### PROBLEM DESCRIPTION
Rewrite the listing from the line with "The width and" up to and including the line with "[x=576, y=460]", requests included, with every coordinate in the answers multiplied by 2.15 and rounded to a whole number, halves rounded up. Leave the pictures out.

### INFORMATION SHOWN
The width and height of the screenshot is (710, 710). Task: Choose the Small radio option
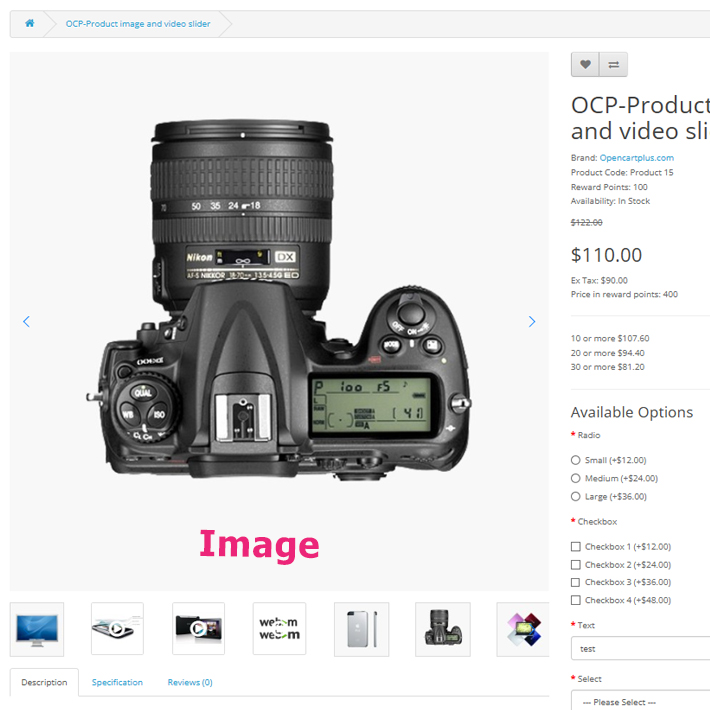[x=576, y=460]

...

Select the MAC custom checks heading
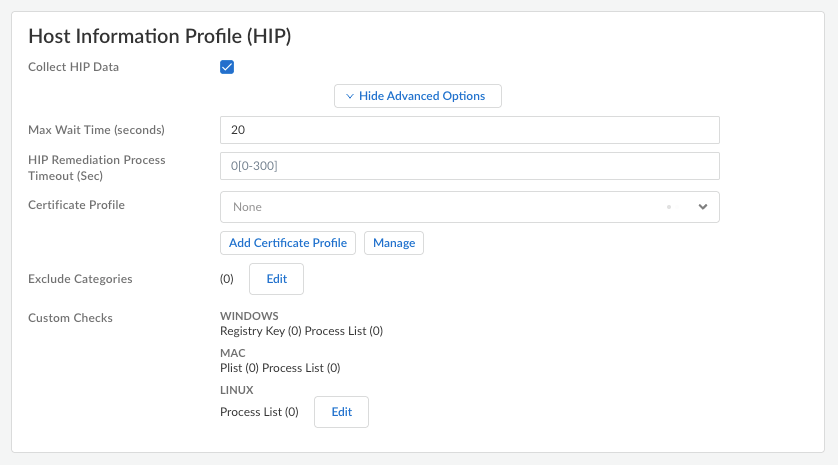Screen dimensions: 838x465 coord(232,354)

--

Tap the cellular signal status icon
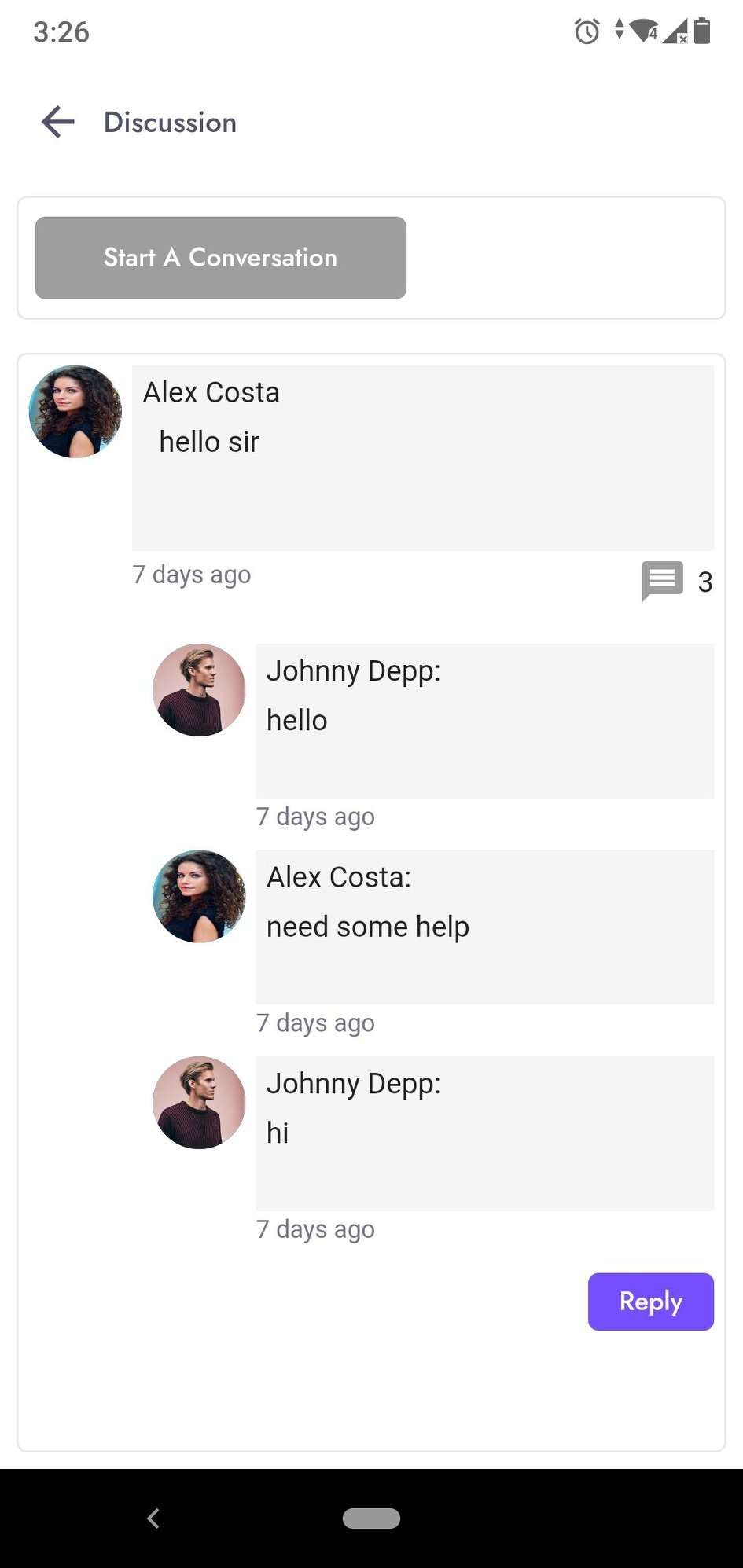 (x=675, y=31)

### SOLVED EXERCISE
The width and height of the screenshot is (710, 710). Task: Choose the Small radio option
[x=1238, y=989]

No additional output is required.